期刊
FOOD CHEMISTRY
卷 377, 期 -, 页码 -出版社
ELSEVIER SCI LTD
DOI: 10.1016/j.foodchem.2021.132003
关键词
China; Camellia sinensis (L) Kuntze; Nutrient deficiency; Tea quality; Chlorophyll; L-theanine; Aroma compound
资金
- Agricultural competitive industry discipline team building project of Guangdong Academy of Agricultural Sciences [202125TD]
- Guangdong Innovation Team of Modern Agricultural Industry Technology System [2021KJ120]
The long-term cultivation of tea plants without fertilization can decrease yield and affect the quality of tea, particularly its color, taste, and aroma. This study provides important information regarding the effects of soil nutrient deficiency on tea quality and the rational fertilization of tea gardens.

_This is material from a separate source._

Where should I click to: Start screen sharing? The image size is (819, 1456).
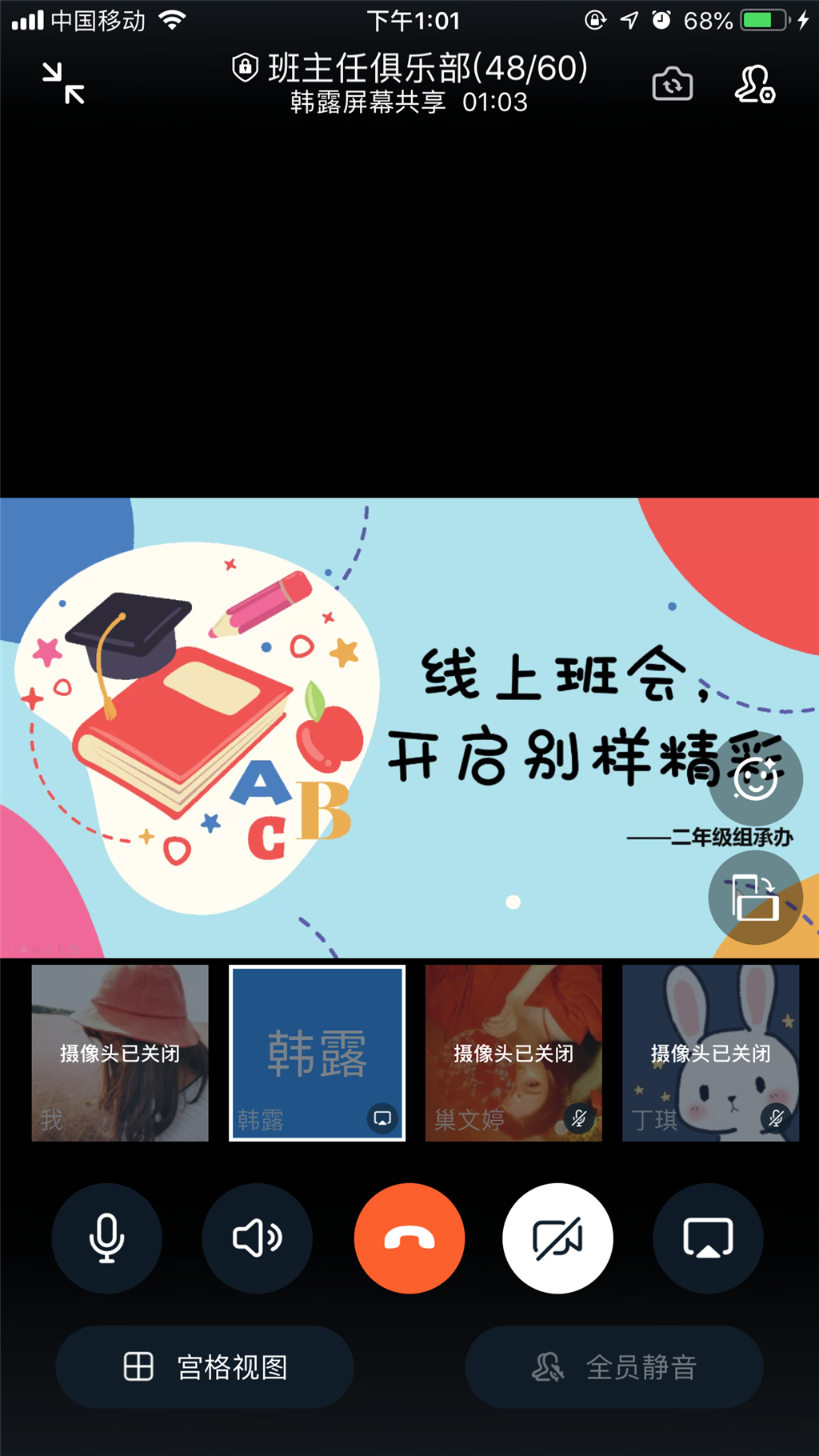(708, 1238)
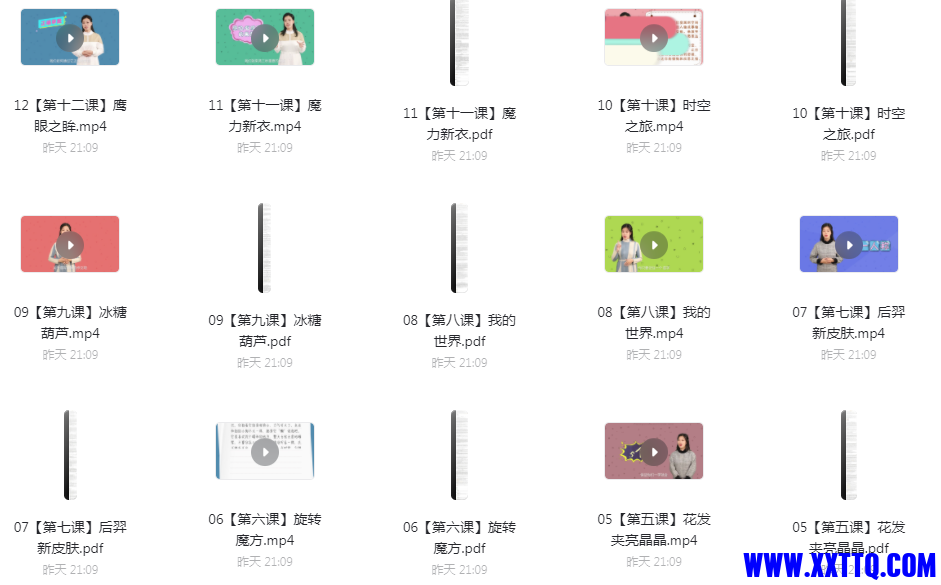The width and height of the screenshot is (941, 585).
Task: Play 09【第九课】冰糖葫芦.mp4
Action: (x=69, y=245)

The long-term cultivation of tea plants without fertilization can severely decrease yield, but it remains unclear whether this soil nutrient deficiency affects tea quality. In this study, tea plants (Camellia sinensis (L.) Kuntze) cultivated in unfertilized soil for 11 years were analyzed. The soil nutrient deficiency down-regulated proto-chlorophyllide oxidoreductase-encoding gene expression, which adversely affected chlorophyll biosynthesis, ultimately leading to leaf etiolation. Because of decreased synthesis and increased degradation in response to nutrient deficiency, L-theanine content decreased to 11.4% of the control level, which increased the phenol-ammonia ratio and decreased taste quality. Soil nutrient deficiency also decreased the abundance of many aroma compounds (e.g., green leaf volatile, linalool and its oxides, and methyl salicylate). Thus, nutrient defi-ciency adversely influences tea color, taste, and aroma. This study provides researchers and tea growers with important information regarding the effects of soil nutrient deficiency on tea quality and the rational fertilization of tea gardens.